【双葉郡の空き巣被害】認知件数...倍増125件 後を絶たない窃盗

 

 東京電力福島第1原発事故により今も多くの住民が避難している双葉郡で、空き巣(侵入盗)の被害が後を絶たない。今年1~6月の認知件数は125件で前年同期の50件の2倍以上となり、県内で双葉署管内が最も多い状況だ。盆の入りを控え、墓参りなどで避難先から一時帰宅する住民が増えることから、双葉署や関係者は総力を挙げて抑止に目を光らせる。

 刑法犯認知件数181件のうち、空き巣の認知件数が約7割を占める。全町避難が続く双葉町のほか、帰還困難区域が残り住民の帰還の動きが鈍い大熊、浪江、富岡3町に被害が集中。帰還困難区域の周囲には高さ約2メートルのバリケードが設置されているが、容疑者はその隙間などから侵入し、家屋を物色しているとみられる。

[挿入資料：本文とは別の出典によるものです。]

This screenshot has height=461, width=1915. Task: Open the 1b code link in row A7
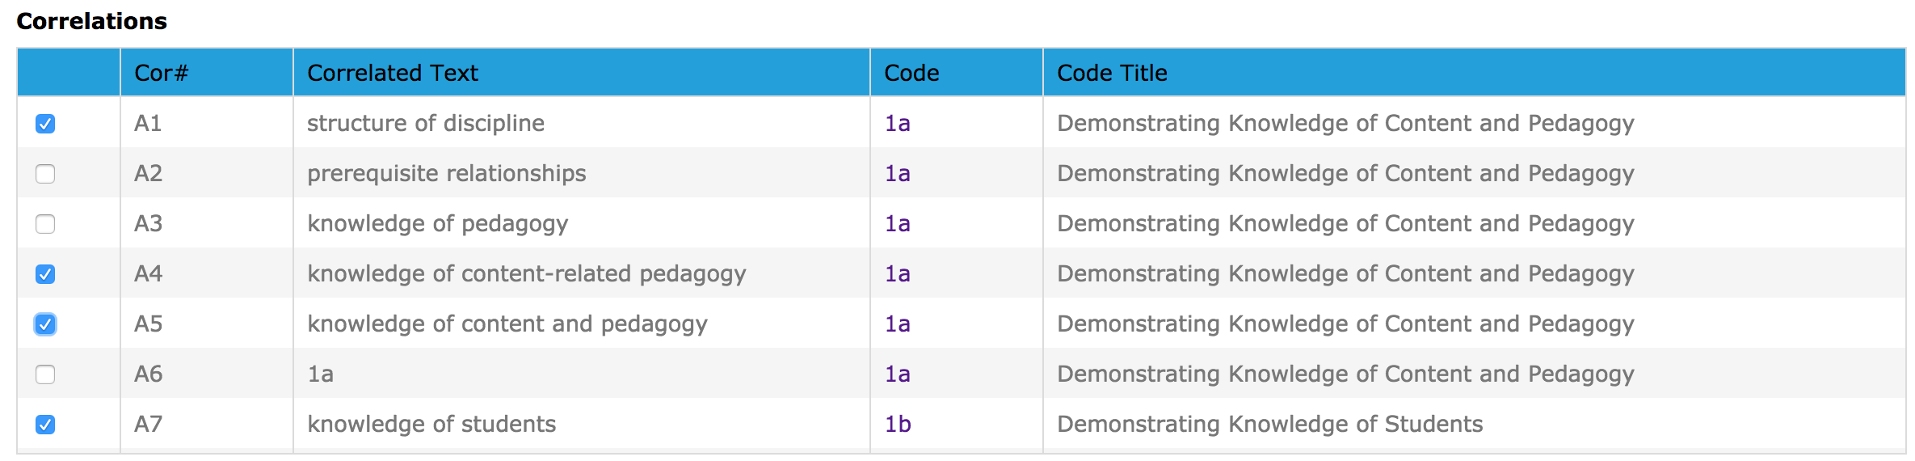pyautogui.click(x=898, y=424)
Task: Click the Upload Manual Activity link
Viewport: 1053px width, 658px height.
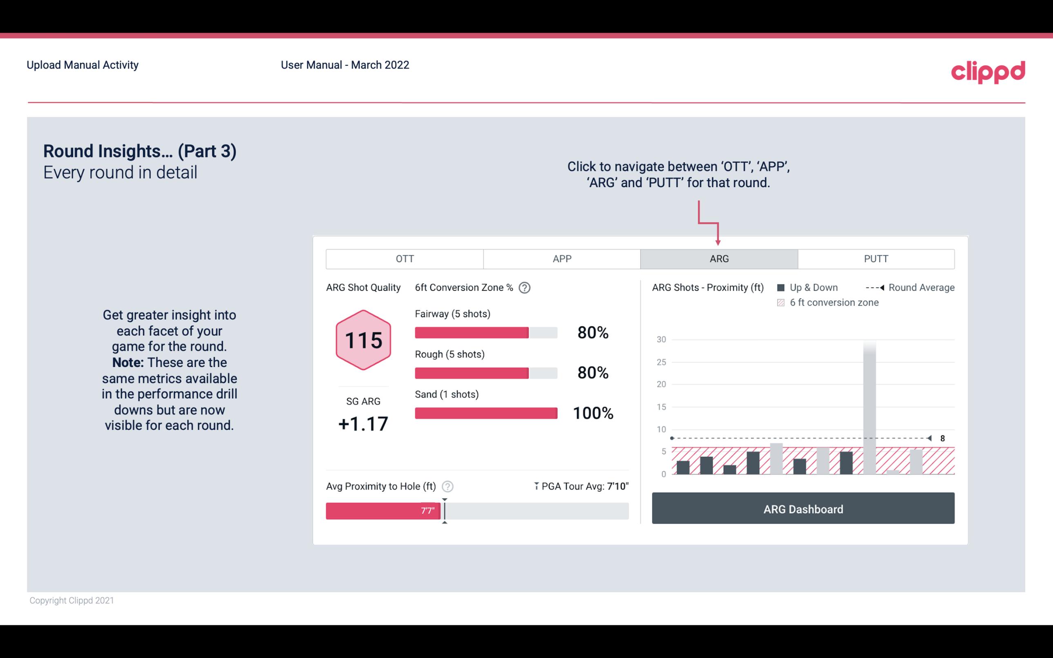Action: 82,64
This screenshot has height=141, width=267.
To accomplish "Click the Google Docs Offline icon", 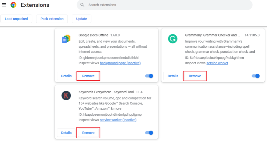I will [66, 39].
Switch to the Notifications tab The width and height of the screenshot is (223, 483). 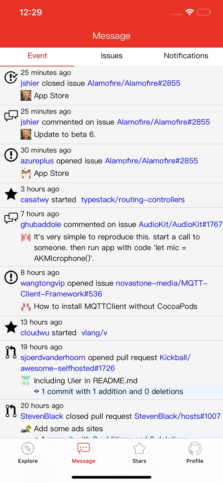pyautogui.click(x=186, y=56)
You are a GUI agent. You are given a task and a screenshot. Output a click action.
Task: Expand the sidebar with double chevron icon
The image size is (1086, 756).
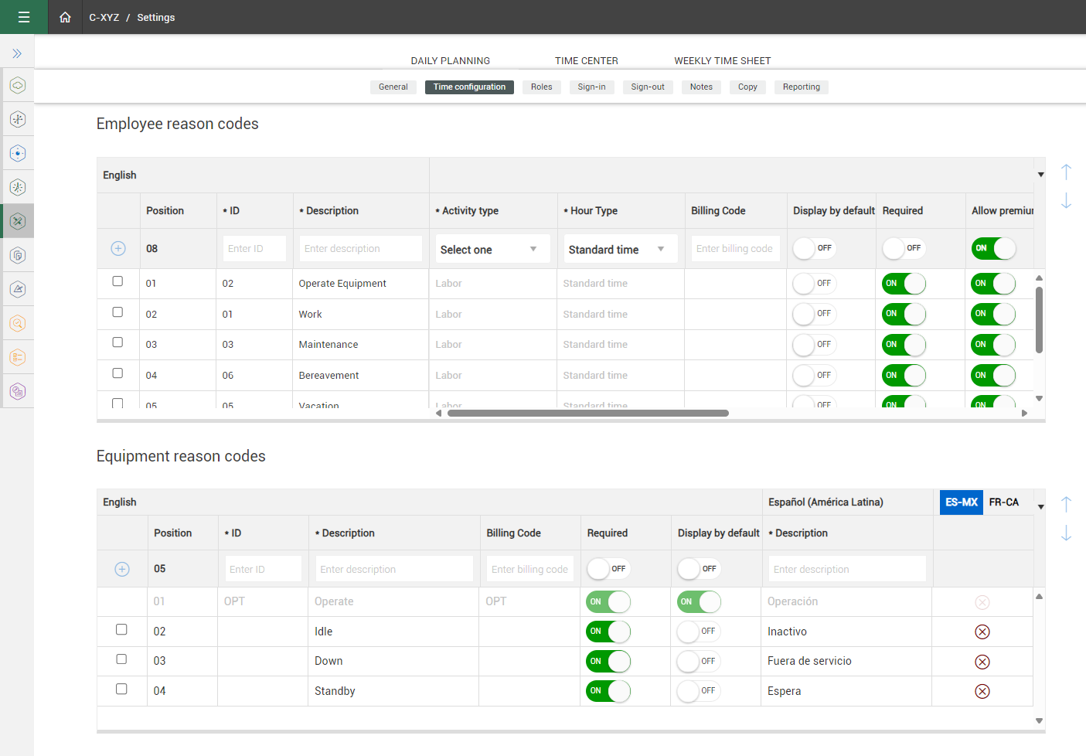click(x=17, y=53)
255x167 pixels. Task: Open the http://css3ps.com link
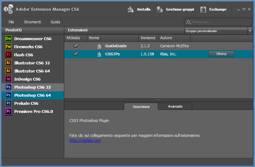tap(85, 140)
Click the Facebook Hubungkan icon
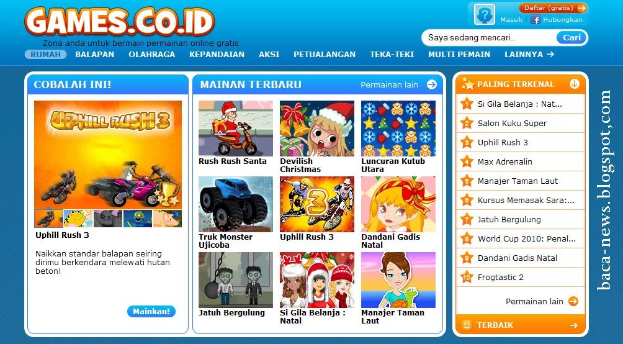The height and width of the screenshot is (344, 623). click(535, 19)
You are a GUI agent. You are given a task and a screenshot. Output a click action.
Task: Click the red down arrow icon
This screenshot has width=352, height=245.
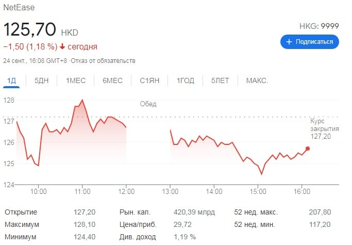tap(62, 47)
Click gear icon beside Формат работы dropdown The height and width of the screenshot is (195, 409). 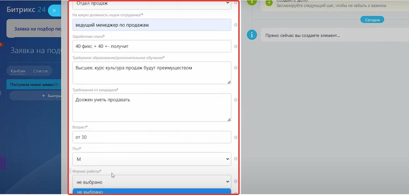click(235, 181)
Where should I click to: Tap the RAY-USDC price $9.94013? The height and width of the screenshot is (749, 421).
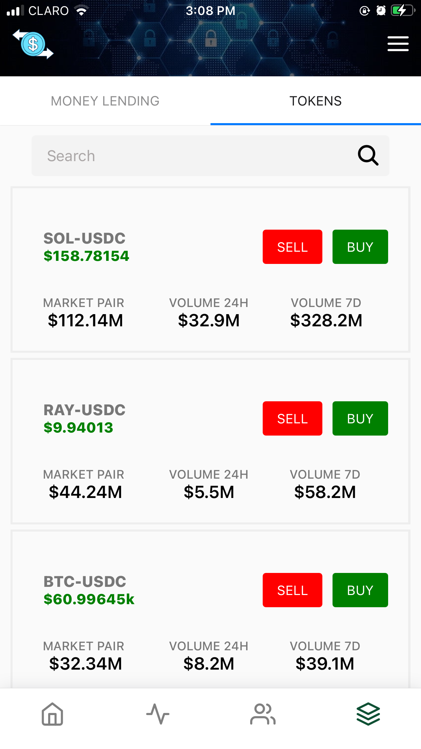[x=78, y=427]
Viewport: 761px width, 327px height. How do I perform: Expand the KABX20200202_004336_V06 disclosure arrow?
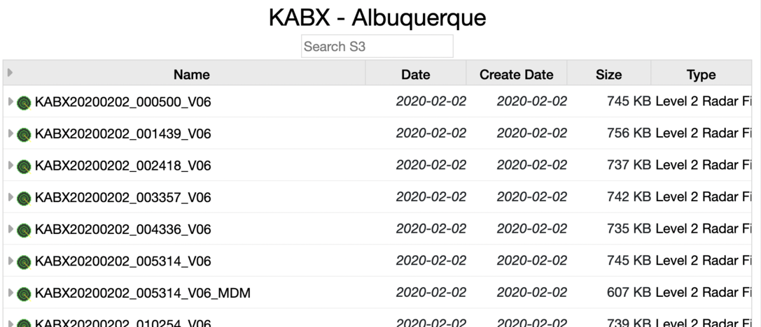(x=11, y=229)
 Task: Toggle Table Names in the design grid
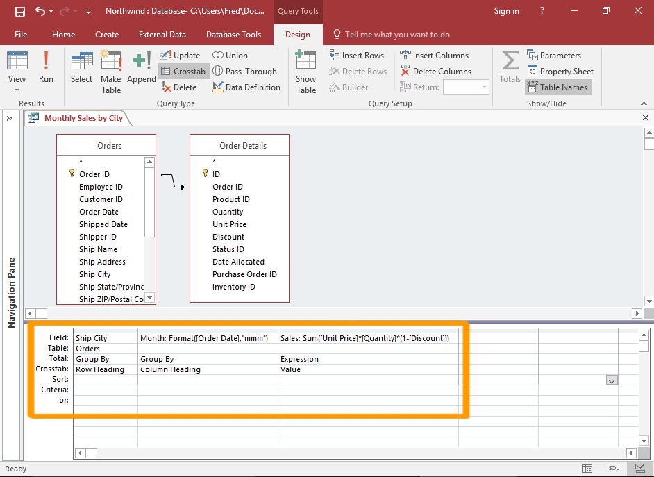coord(558,87)

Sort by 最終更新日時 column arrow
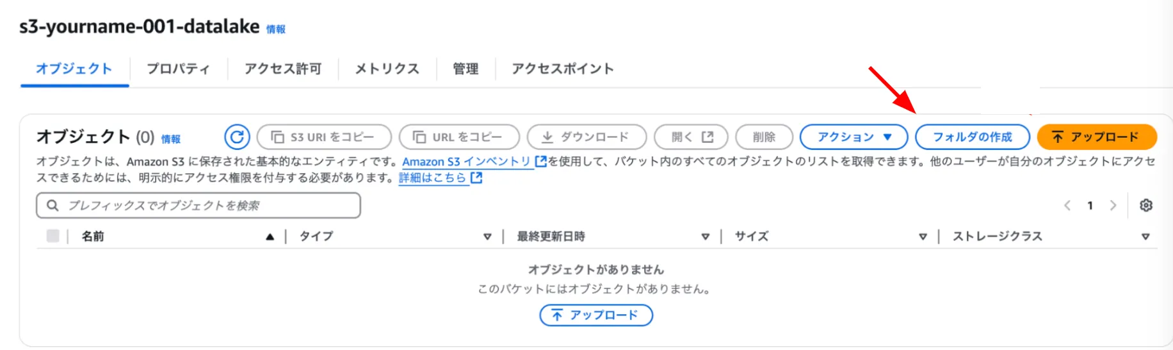(x=705, y=237)
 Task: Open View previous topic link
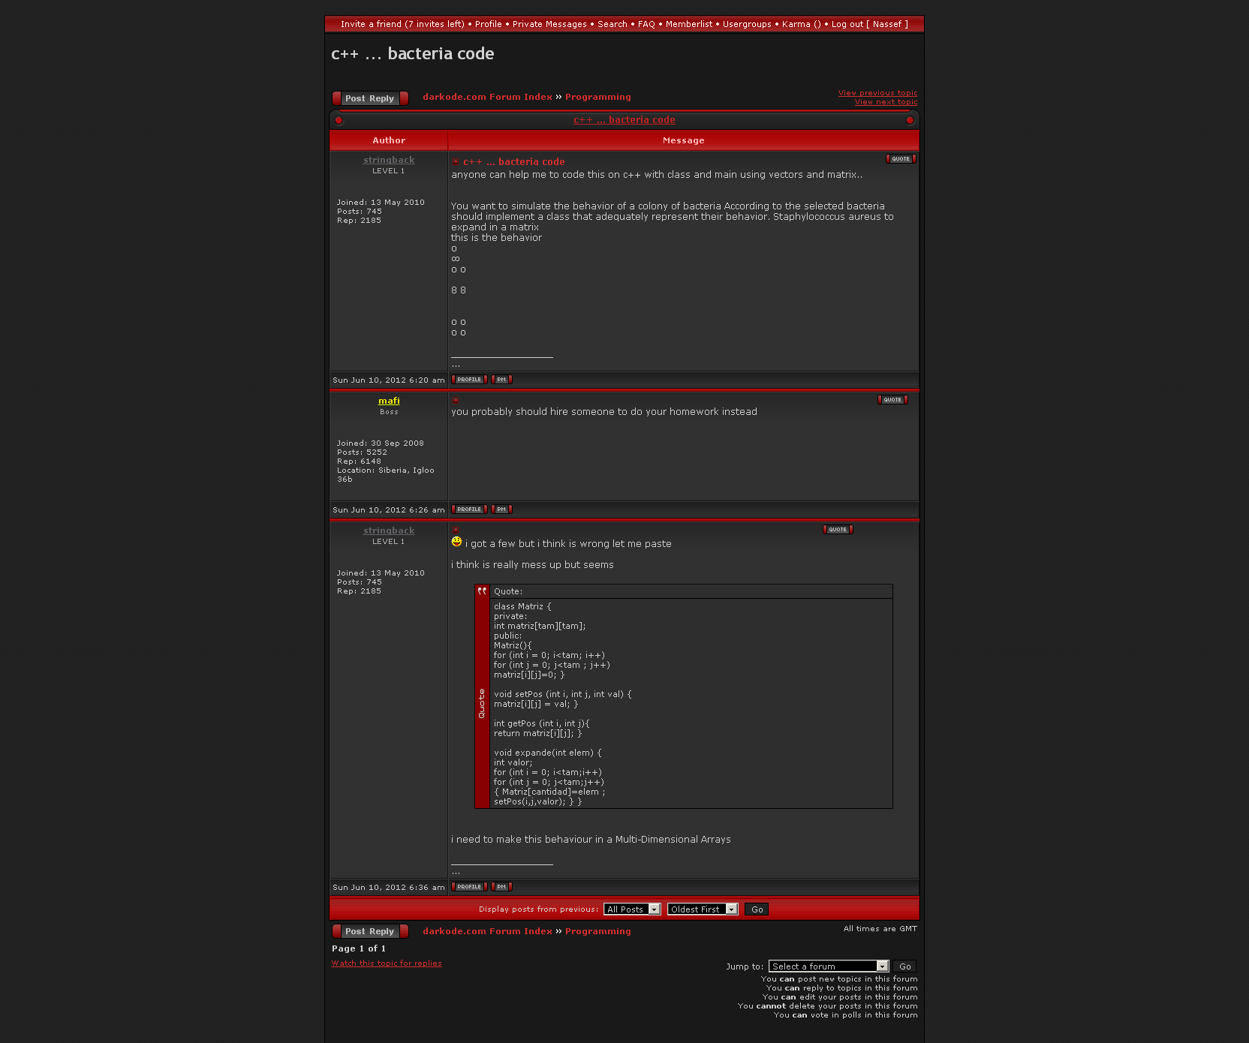[x=877, y=93]
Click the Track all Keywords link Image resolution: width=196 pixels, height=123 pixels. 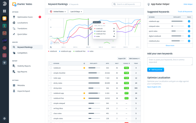(x=185, y=11)
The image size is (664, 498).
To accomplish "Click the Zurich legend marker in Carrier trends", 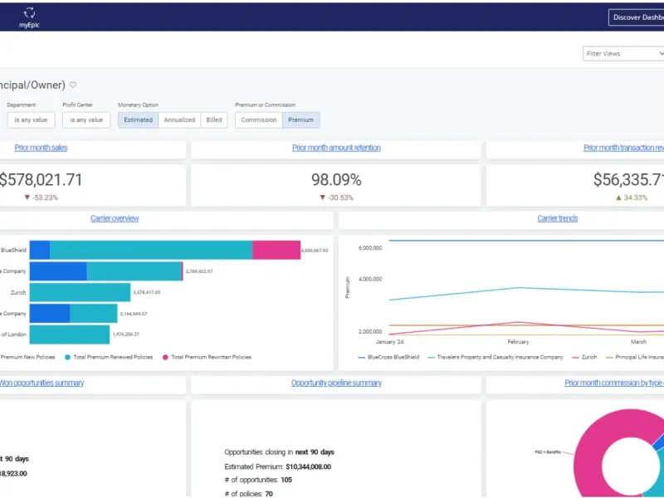I will 575,358.
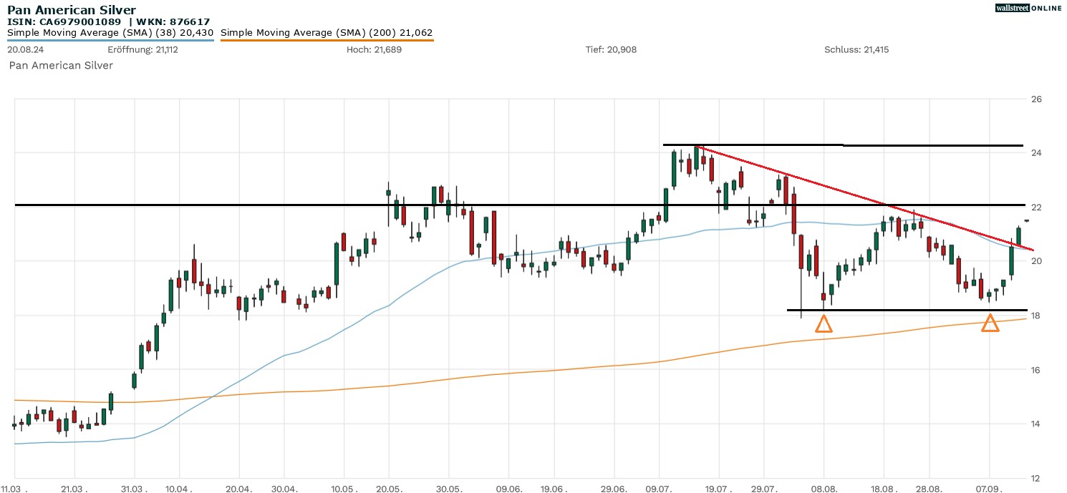The image size is (1067, 493).
Task: Click the 09.07. date on the x-axis
Action: tap(668, 488)
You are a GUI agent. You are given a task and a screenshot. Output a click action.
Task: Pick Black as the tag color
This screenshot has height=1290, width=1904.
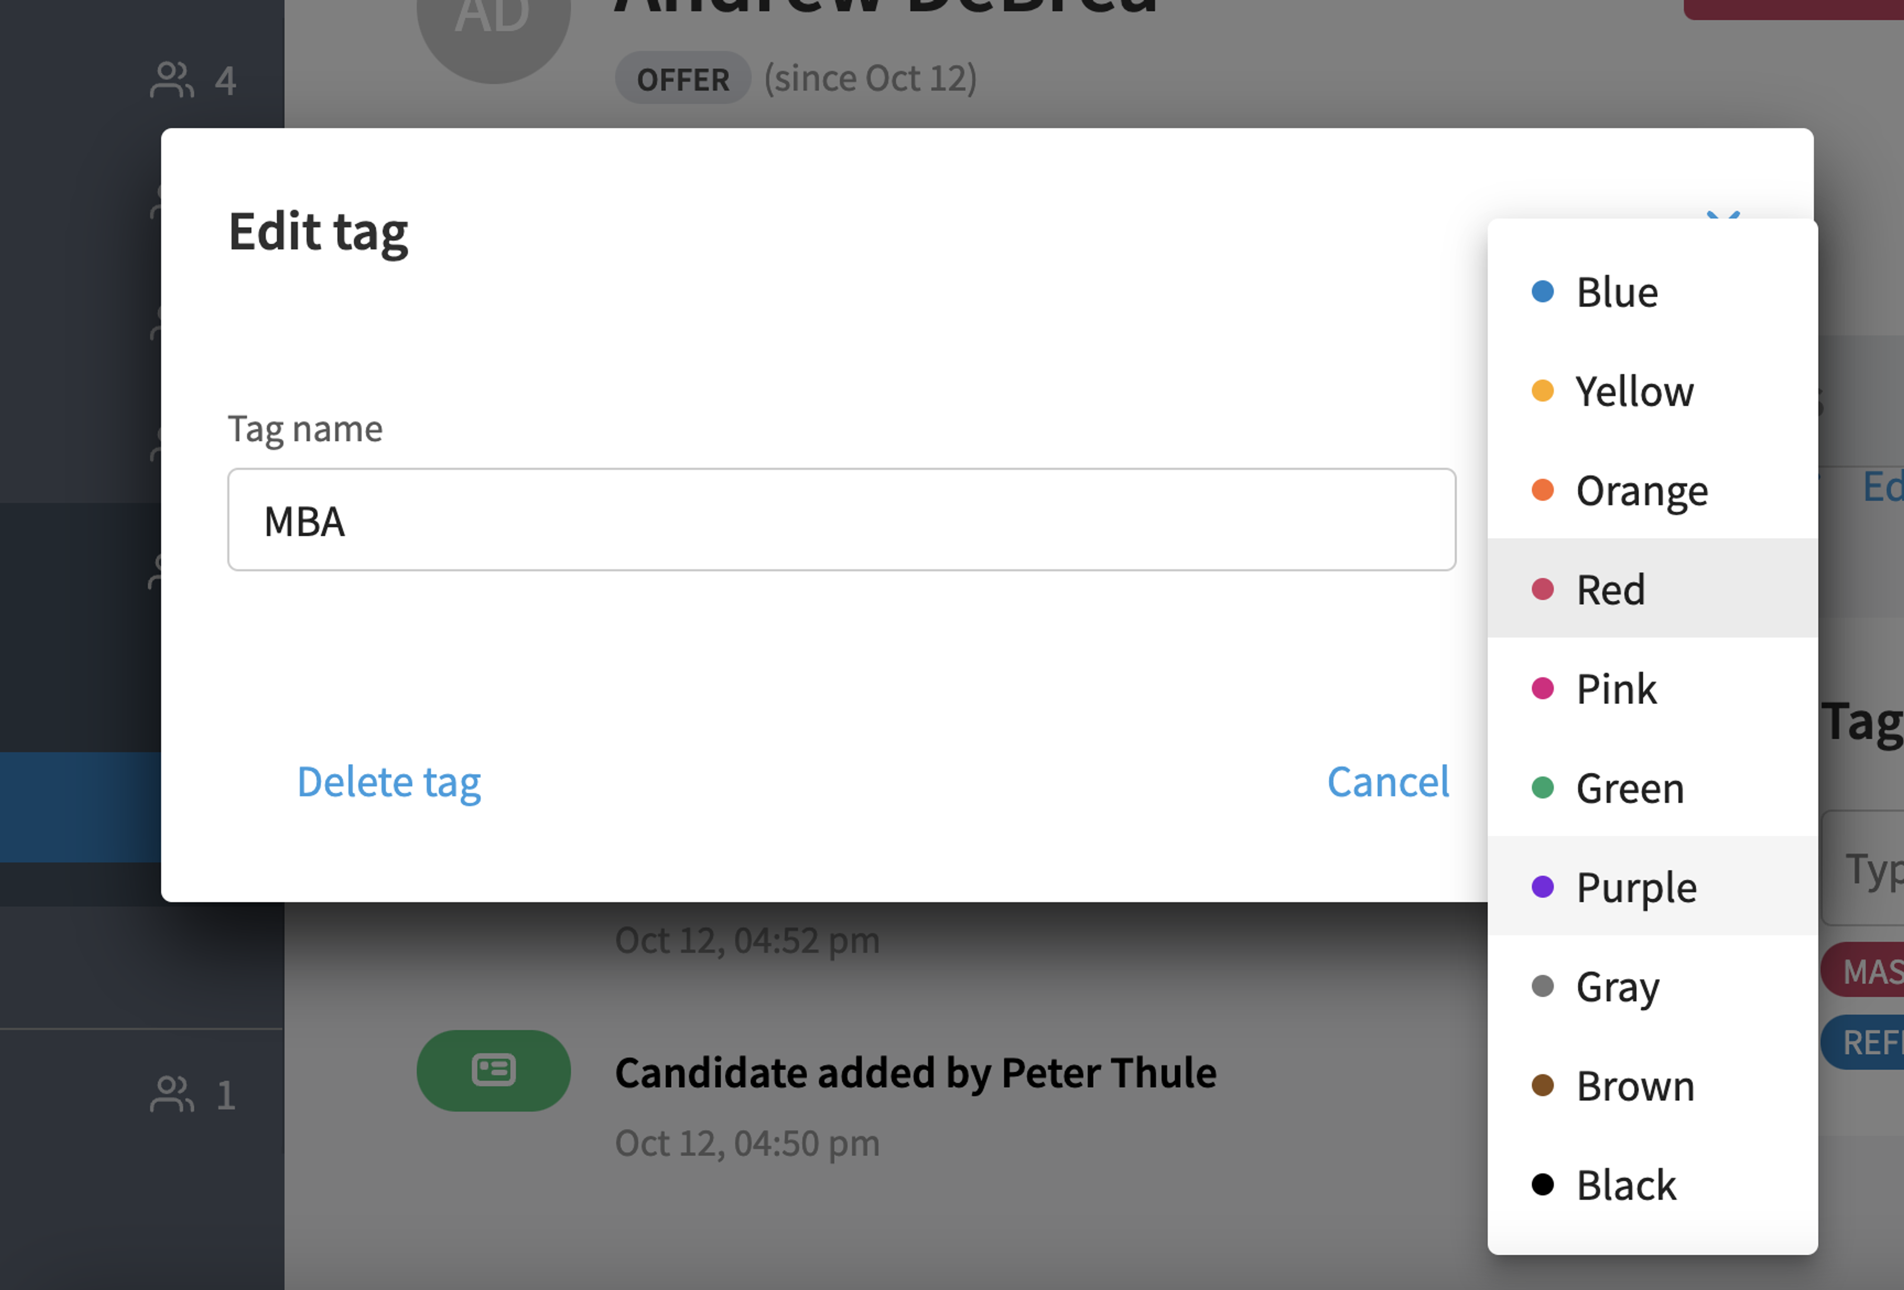pyautogui.click(x=1652, y=1184)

 今年1月には、帰還困難区域内の住宅に盗み目的で侵入を繰り返した疑いで、本籍岐阜県の男が逮捕された。男は「人がいない場所で好き放題できた。約500件は入った」などと供述。また、海外への転売目的とみられるトラクターなど農業機械が盗まれる被害も相次いでいる。住民帰還の妨げになりかねない事態で、同署は県警本部やいわき中央署、民間団体と連携を強めて抑止と摘発に向けた取り組みを強化している。